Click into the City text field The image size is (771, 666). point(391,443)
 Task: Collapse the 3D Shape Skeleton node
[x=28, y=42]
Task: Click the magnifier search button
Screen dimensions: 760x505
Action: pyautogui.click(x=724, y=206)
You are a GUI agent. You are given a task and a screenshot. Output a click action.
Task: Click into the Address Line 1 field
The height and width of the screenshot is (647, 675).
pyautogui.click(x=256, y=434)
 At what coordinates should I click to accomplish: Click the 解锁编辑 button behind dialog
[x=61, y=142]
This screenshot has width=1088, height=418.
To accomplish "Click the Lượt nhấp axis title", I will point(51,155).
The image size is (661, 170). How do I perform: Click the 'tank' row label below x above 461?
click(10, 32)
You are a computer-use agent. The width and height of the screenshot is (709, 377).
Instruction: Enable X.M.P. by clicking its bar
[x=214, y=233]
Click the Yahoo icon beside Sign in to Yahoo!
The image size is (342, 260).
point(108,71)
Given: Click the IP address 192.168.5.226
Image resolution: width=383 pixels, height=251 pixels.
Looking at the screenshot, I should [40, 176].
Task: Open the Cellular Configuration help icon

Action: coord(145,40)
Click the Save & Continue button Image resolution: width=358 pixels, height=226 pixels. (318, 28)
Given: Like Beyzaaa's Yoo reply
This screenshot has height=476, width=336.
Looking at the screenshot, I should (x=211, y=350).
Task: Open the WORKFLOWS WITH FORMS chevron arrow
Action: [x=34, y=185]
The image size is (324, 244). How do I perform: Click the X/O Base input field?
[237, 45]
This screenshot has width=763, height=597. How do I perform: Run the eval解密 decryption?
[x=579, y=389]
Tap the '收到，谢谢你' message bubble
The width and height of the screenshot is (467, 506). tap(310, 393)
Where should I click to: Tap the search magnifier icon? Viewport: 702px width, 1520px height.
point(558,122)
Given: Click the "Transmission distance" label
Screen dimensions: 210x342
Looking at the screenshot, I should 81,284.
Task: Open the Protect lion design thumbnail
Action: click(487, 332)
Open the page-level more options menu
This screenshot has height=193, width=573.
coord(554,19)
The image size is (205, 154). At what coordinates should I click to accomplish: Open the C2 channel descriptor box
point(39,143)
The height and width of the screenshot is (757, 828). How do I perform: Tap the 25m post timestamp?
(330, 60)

++++++++++

WHAT THE TASK ASKS:
Check every line above for the string "into" and state how many have it, with no other words.

RESULT BELOW:
2